Just read that last paragraph with a dirty mind and be amazed that this got printed in 1926. Probably because it was just about them dirty A-rabs and not proper real Christians or whatever, but really.
Gives that bit in the movie a different tone, eh? :D
My eyes were shut and I was dreaming, when a youthful voice made me see an anxious Ageyli, a stranger, Daud, squatting by me. He appealed for my compassion. His friend Farraj had burned their tent in a frolic, and Saad, captain of Sharraf's Agey was going to beat him in punishment. At my intercession he would be released. Saad happened, just then, to visit me, and I put it to him, while Daud sat watching us, his mouth slightly, eagerly open; his eyelids narrowed over large, dark eyes, and his straight brows furrowed with anxiety.
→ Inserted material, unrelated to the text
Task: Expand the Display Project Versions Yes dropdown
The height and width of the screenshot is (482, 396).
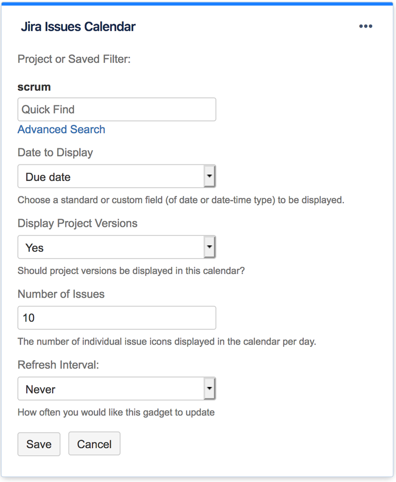Action: [116, 248]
Daud's pupils, set a little in from the centre of the eyeball, gave him an air of acute readiness.
Saad's reply was not comforting. The pair were always in trouble and of late so outrageous in their tricks that Sharraf, the severe, had ordered an example to me made of them. All he could do for my sake was to let Daud share the ordained sentence. Daud leaped at the chance,, kissed my hand and Saad's and ran off up the valley; while Saad, laughing, told me stories of the famous pair. they were an instance of the eastern boy and boy affection which the segregation of women made inevitable. Such friendships often led to manly loves of a depth and force beyond our flesh-steeped conceit. When innocnet they were hot and unashamed. If sexuality entered, they passed into a give and take, unspiritual relation, like marriage.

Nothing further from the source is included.